Saved entries:

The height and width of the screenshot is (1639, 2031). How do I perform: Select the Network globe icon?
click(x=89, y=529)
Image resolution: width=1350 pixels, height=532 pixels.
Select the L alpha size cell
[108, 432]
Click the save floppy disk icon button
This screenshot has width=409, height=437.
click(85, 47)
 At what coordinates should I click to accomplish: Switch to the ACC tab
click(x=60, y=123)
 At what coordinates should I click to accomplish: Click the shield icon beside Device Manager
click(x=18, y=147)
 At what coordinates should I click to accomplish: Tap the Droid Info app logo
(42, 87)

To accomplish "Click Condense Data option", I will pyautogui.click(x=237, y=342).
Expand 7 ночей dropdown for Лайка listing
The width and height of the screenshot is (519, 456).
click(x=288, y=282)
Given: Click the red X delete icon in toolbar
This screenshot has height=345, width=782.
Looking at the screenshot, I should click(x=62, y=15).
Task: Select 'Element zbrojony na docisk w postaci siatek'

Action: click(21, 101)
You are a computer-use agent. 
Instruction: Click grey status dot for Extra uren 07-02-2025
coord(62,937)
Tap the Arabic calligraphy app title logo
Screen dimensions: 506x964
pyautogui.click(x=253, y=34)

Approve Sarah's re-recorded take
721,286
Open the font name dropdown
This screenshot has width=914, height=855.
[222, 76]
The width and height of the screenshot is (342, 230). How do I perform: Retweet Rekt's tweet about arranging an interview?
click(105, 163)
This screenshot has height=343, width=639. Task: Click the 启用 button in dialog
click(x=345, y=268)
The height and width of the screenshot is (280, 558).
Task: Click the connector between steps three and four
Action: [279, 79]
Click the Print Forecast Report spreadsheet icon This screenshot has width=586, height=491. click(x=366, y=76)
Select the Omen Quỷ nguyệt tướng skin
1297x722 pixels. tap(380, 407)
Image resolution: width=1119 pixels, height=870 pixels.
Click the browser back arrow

## Problem statement:
Filter the listing above down to the lines containing the string "should", matching case exactly.

## Exercise response:
 At what coordinates should I click to accomplish: Switch to the ACC tab
 At what coordinates should I click to accomplish: Click the shield icon beside Device Manager
 At what coordinates should I click to accomplish: Tap the Droid Info app logo
Looking at the screenshot, I should click(x=62, y=15).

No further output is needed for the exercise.